Signaling of phytohormone-related genes during rhizobial and AM symbioses
Numerous reports have demonstrated a close relationship between ROS and several phytohormones during plant development and responses to stresses . The production of ROS by AtRBOHD is an important signal for auxin-regulated cell division during lateral root formation in Arabidopsis thaliana . We identified 15 upregulated and 6 downregulated auxin-related genes in the rhizobia-inoculated control roots, which were mainly early auxin response and regulatory genes (Fig. 6a). The five upregulated early auxin signaling genes in the mycorrhized control roots differed from the auxin-induced genes in the nodulated control roots, indicating a differential regulation of the auxin-related genes in these symbiotic processes (Fig. 6a). These results were confirmed in KEGG plant hormone signal transduction where genes related to synthesis and regulation of the auxin pathway were induced in rhizobia-inoculated and mycorrhized control roots, but also downregulated in rhizobia-inoculated control roots (Additional file 9: Figure S6, Additional file 10: Figure S7, Additional files 11: Figure S8 and Additional file 12: Figure S9). However, in the PvRbohB-RNAi roots, the auxin pathway genes were induced in rhizobia-inoculated roots and downregulated in mycorrhized control roots (Additional file 13: Figure S10, Additional file 14: Figure S11, Additional files 15: Figure S12 and Additional file 16: Figure S13).
Cytokinins are key phytohormones that play a variety of roles in nodulation ; however, they are not known to make a major contribution to AM symbiosis . In the control P. vulgaris roots inoculated with rhizobia, five genes related to the biosynthesis, activation, and degradation of cytokinins were upregulated relative to the inoculated control; however, none of these genes were induced in the PvRbohB-silenced roots (Fig. 6b). In the mycorrhized control roots, the induction of genes related to cytokinin signaling was not observed, although two such genes were repressed. By contrast, two genes (UDP-GLYCOSYLTRANSFERASE 83A1 and GLUCOSYL/GLUCURONOSYL TRANSFERASE) involved in cytokinin metabolism were upregulated in the PvRbohB-RNAi roots during mycorrhization (Fig. 6b). These results demonstrate the distinct roles played by cytokinins in these symbioses.

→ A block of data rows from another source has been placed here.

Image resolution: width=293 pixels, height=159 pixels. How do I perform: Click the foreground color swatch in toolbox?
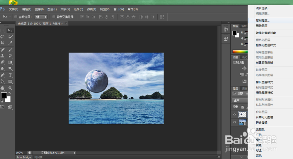pos(4,95)
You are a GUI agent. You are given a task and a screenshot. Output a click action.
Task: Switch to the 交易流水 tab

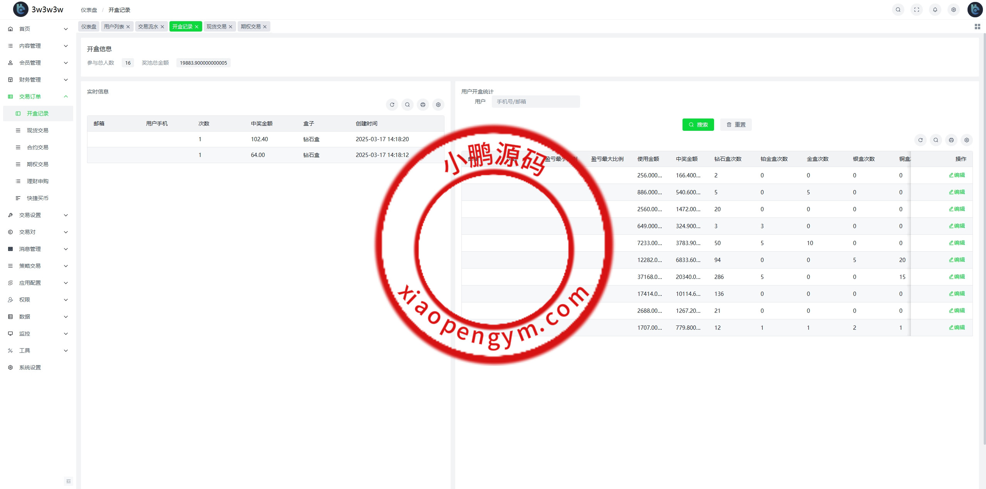148,27
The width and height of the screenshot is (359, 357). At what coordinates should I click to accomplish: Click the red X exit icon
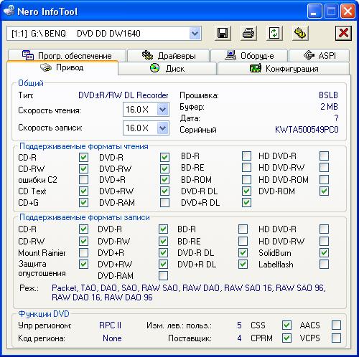pyautogui.click(x=343, y=33)
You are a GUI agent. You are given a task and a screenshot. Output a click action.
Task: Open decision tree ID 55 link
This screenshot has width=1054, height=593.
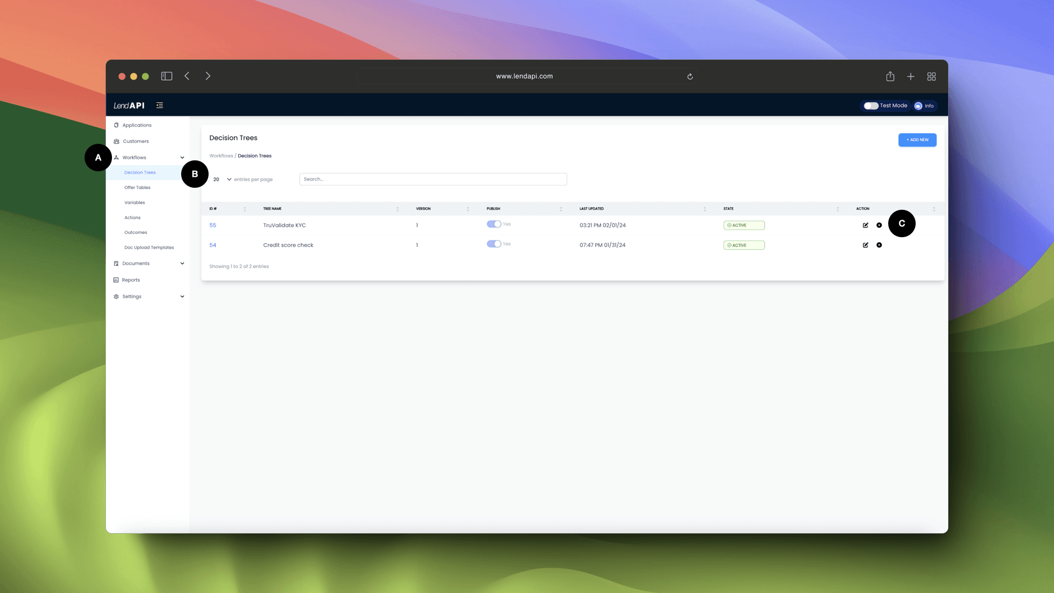[212, 225]
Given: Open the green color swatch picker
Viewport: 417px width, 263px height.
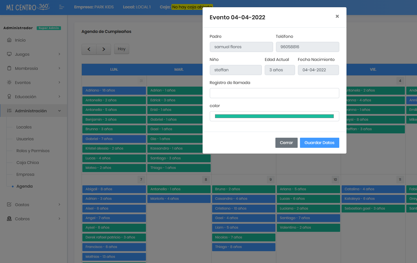Looking at the screenshot, I should pyautogui.click(x=274, y=116).
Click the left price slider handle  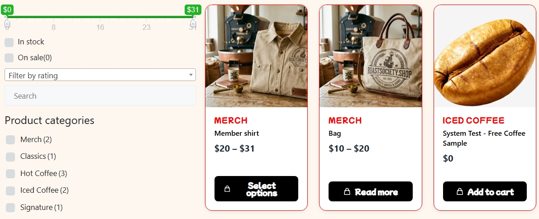click(7, 24)

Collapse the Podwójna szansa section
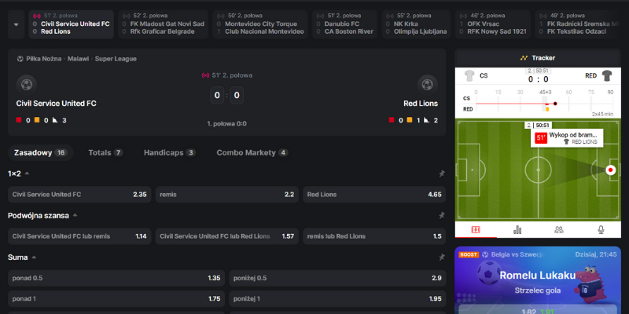click(75, 215)
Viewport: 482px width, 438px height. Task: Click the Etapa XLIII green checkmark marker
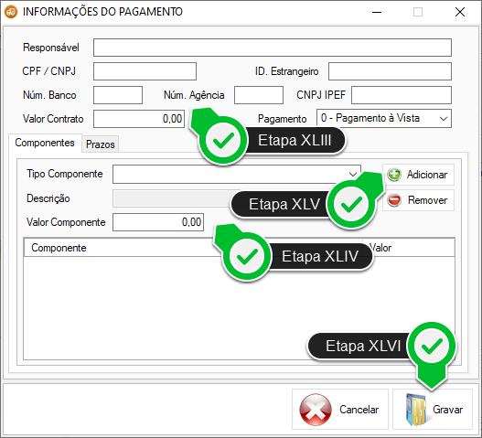point(223,141)
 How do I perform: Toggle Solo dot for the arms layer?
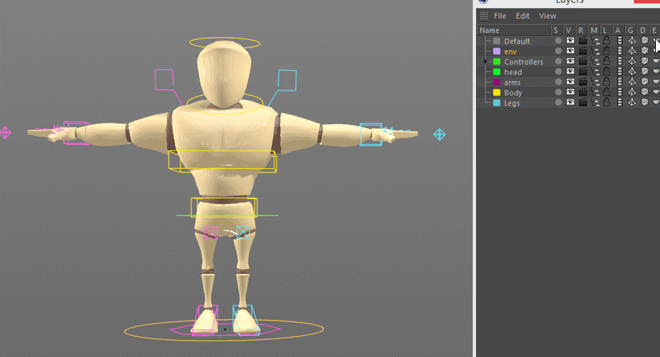[558, 82]
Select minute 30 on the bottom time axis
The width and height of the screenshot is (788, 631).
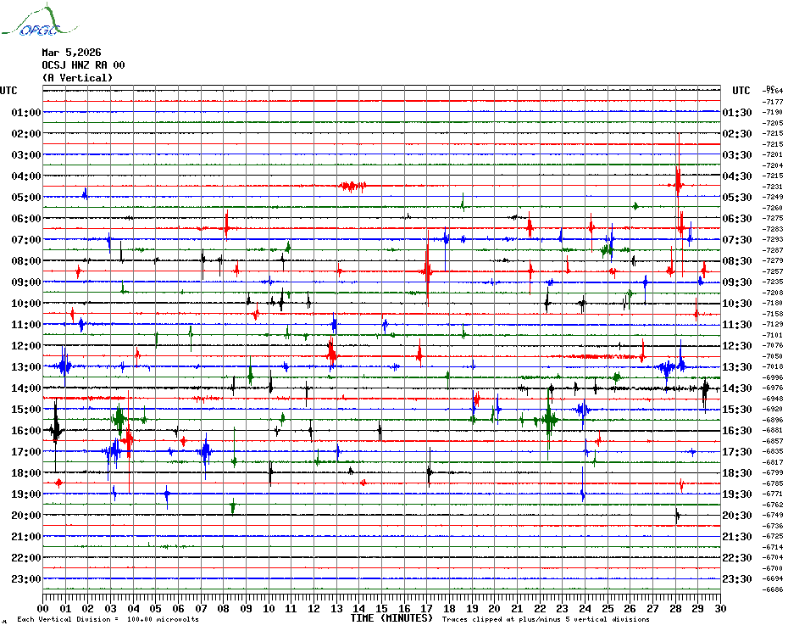coord(720,608)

Ethylene has been widely studied as a negative regulator of both rhizobial and mycorrhizal symbioses . It negatively regulates the infection and organogenesis of determinate and indeterminate nodulating species [39,40,41]. In this analysis, we identified 11 upregulated and 13 downregulated genes related to the response and biosynthesis of ethylene in the control rhizobia-inoculated roots (Fig. 6c). A previous study of a pea (Pisum sativum) mutant line (E107) with altered symbiotic features and ethylene responses suggested that ethylene could be responsible for its decreased AM colonization . Here, genes related to the response and biosynthesis of ethylene were also induced in control mycorrhized roots; however, none of them were downregulated. In the PvRbohB-RNAi roots, the genes involved in the biosynthesis and response of ethylene were not induced to the same extent as in the control roots, suggesting that less ethylene production and a smaller ethylene response takes place in the PvRbohB-silenced roots during rhizobial symbioses (Fig. 6c). Similarly, genes involved in the ethylene response pathway were downregulated or not induced in PvRbohB-RNAi roots inoculated with AM (Fig. 6c). These results suggest that PvRbohB plays a crucial role in the ethylene responses of P. vulgaris under both symbiotic processes.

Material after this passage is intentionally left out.